* _Work request_
The answer is the number of lines in the data that contain the word "color"; give it alone.

* _Given data_
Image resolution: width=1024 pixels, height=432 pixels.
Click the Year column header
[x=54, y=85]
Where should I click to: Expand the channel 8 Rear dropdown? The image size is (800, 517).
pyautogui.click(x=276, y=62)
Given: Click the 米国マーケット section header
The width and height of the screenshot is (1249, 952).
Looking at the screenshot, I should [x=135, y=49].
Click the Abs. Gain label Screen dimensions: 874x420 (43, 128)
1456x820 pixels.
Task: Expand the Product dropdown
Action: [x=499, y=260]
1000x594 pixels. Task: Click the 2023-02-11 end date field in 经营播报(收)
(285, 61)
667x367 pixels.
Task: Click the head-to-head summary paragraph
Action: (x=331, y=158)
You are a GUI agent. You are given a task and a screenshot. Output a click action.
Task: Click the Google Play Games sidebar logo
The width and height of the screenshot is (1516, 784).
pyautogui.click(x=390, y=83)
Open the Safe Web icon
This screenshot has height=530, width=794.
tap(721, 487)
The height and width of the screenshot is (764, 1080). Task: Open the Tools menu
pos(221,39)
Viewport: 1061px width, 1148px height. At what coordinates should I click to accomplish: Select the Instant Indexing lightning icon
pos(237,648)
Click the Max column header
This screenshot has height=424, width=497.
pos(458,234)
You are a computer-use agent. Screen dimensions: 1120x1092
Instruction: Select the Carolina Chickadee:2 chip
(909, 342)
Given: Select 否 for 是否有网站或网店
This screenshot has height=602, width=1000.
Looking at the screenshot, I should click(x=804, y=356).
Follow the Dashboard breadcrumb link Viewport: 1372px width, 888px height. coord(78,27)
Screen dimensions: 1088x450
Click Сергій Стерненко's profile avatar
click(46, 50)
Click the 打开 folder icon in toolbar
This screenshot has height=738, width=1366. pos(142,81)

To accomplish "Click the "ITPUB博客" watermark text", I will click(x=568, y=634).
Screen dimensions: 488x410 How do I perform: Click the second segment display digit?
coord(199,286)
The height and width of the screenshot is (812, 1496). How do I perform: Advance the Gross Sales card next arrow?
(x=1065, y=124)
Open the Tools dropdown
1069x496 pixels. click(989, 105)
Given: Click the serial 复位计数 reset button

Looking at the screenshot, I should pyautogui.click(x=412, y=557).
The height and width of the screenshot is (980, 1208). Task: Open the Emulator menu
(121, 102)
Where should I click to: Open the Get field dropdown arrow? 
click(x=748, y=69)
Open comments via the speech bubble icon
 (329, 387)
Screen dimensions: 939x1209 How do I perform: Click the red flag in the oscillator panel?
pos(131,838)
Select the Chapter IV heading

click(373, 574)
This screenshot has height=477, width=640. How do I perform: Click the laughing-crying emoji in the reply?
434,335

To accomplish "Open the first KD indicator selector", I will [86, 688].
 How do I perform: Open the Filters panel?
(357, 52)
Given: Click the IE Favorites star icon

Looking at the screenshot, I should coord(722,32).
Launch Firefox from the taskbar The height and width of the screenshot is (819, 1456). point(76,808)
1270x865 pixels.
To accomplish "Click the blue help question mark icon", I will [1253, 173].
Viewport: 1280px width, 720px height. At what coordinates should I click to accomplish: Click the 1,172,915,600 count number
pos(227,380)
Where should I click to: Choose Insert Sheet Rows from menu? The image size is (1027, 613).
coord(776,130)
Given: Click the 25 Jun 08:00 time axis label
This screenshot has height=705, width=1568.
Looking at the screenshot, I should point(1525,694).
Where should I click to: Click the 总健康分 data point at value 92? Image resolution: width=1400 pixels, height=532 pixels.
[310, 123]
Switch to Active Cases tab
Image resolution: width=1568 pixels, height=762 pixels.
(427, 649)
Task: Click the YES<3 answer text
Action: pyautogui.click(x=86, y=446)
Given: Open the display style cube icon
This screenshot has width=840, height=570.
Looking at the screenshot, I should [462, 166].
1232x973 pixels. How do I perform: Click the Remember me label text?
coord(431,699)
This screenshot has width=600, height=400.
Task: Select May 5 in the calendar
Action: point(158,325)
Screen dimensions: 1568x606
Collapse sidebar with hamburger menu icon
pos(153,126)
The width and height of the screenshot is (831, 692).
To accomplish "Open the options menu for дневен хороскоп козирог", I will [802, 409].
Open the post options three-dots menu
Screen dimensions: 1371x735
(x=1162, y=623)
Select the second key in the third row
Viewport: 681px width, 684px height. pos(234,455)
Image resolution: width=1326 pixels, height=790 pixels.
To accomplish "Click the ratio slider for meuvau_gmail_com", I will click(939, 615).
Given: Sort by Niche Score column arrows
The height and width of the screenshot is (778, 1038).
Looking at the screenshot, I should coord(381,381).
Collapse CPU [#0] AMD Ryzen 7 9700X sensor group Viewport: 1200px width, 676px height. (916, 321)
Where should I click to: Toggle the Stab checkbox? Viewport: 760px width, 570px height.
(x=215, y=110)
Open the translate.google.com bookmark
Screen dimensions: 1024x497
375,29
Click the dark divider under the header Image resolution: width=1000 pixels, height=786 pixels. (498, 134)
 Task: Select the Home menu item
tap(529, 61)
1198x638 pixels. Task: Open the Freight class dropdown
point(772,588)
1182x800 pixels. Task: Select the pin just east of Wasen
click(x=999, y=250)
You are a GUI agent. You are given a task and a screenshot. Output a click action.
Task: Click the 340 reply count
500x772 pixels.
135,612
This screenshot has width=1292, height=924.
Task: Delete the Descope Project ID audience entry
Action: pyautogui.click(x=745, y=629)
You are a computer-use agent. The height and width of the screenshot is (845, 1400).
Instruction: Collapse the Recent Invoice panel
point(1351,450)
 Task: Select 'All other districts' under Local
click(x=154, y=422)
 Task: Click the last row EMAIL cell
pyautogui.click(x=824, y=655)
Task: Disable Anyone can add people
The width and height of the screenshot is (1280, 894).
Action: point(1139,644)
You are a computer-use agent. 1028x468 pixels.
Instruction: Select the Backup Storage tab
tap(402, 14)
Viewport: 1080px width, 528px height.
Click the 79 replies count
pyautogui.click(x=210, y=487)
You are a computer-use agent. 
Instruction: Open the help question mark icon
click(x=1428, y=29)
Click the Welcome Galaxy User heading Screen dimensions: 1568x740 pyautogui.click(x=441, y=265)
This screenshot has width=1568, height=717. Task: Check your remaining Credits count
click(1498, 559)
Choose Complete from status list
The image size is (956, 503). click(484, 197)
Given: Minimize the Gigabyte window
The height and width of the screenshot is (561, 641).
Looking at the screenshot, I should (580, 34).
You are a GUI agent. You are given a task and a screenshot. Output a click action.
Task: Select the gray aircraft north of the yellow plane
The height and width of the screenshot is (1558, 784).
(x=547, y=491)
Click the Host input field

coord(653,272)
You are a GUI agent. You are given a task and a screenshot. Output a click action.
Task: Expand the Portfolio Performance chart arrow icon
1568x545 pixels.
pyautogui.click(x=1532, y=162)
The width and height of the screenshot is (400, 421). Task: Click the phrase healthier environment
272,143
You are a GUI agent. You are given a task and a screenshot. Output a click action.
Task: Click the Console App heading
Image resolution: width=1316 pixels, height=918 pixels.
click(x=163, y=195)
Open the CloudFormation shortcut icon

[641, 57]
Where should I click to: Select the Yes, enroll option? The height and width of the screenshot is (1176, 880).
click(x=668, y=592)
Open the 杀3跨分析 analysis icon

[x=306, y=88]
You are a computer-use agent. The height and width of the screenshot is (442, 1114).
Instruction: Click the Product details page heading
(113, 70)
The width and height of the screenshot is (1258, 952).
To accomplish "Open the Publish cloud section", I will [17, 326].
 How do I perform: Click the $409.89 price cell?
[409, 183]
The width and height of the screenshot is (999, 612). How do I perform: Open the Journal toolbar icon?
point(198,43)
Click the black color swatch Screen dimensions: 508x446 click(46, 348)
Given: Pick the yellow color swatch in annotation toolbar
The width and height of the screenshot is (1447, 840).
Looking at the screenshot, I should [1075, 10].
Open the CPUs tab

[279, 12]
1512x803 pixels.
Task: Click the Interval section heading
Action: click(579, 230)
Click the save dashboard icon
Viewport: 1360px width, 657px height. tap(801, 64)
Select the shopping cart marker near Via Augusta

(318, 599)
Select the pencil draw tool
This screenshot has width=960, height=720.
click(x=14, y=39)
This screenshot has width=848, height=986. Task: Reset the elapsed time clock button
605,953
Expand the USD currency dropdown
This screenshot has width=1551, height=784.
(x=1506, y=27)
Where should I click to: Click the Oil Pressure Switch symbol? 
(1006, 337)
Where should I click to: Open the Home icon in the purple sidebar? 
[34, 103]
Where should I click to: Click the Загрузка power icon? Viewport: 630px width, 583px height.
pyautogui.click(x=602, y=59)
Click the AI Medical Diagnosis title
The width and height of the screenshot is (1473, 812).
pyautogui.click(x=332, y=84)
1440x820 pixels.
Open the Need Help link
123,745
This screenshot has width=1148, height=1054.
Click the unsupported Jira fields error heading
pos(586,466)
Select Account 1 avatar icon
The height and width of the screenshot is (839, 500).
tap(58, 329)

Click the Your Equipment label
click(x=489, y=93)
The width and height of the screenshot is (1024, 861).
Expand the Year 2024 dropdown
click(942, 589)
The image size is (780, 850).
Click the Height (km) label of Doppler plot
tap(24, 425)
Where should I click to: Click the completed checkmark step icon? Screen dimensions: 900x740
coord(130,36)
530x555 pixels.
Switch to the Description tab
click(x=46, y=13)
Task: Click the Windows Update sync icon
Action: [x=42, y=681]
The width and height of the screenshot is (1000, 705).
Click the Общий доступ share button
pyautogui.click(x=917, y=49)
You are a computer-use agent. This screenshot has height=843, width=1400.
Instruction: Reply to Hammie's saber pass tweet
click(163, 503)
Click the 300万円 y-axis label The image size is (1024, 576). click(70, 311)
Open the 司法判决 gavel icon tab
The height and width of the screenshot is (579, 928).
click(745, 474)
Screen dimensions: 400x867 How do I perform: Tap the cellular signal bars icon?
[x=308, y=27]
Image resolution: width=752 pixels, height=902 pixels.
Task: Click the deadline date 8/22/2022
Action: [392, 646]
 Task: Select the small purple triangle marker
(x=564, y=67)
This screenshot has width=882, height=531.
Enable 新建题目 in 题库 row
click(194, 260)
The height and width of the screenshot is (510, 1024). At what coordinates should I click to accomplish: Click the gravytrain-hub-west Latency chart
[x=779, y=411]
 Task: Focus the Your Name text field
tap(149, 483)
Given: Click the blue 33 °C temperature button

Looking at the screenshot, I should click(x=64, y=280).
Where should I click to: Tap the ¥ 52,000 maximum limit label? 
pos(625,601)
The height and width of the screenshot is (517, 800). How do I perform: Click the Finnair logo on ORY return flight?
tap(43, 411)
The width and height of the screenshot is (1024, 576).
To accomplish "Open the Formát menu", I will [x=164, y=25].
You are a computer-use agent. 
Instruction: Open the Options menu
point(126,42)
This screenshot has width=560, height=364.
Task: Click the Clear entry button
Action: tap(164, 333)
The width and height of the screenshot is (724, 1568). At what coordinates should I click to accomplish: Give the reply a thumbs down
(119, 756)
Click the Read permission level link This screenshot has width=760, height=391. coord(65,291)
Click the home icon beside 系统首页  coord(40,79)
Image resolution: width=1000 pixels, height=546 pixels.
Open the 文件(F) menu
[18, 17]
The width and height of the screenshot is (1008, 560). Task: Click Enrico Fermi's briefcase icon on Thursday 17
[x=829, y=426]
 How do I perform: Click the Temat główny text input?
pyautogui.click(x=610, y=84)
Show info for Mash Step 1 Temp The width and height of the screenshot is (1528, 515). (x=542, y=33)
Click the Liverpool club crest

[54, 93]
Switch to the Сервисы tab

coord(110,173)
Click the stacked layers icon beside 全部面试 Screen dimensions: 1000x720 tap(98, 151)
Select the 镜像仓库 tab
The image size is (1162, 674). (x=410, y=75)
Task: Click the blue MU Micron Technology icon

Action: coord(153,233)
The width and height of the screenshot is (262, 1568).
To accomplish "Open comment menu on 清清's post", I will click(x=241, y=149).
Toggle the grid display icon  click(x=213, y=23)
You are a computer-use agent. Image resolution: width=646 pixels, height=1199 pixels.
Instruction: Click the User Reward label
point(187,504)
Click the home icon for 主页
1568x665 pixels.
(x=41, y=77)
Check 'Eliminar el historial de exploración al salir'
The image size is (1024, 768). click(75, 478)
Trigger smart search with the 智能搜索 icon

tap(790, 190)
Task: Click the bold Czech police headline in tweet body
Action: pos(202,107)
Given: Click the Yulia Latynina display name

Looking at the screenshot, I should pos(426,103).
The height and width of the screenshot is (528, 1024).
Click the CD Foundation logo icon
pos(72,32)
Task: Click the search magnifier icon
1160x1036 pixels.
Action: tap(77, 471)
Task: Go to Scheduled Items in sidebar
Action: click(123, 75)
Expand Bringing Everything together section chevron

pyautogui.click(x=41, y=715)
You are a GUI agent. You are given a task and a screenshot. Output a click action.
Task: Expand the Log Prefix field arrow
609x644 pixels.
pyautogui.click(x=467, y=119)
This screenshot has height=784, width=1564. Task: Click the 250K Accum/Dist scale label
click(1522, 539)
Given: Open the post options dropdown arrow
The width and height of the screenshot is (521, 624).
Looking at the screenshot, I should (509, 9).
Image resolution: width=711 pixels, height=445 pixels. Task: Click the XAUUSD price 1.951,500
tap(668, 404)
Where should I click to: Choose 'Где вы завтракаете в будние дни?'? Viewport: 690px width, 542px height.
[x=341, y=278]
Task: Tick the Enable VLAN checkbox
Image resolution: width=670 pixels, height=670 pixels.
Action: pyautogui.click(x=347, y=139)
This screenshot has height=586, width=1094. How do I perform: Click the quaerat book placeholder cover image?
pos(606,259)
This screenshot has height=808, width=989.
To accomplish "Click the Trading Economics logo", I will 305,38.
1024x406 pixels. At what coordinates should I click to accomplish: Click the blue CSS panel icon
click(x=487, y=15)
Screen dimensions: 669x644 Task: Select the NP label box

* _Exercise response_
2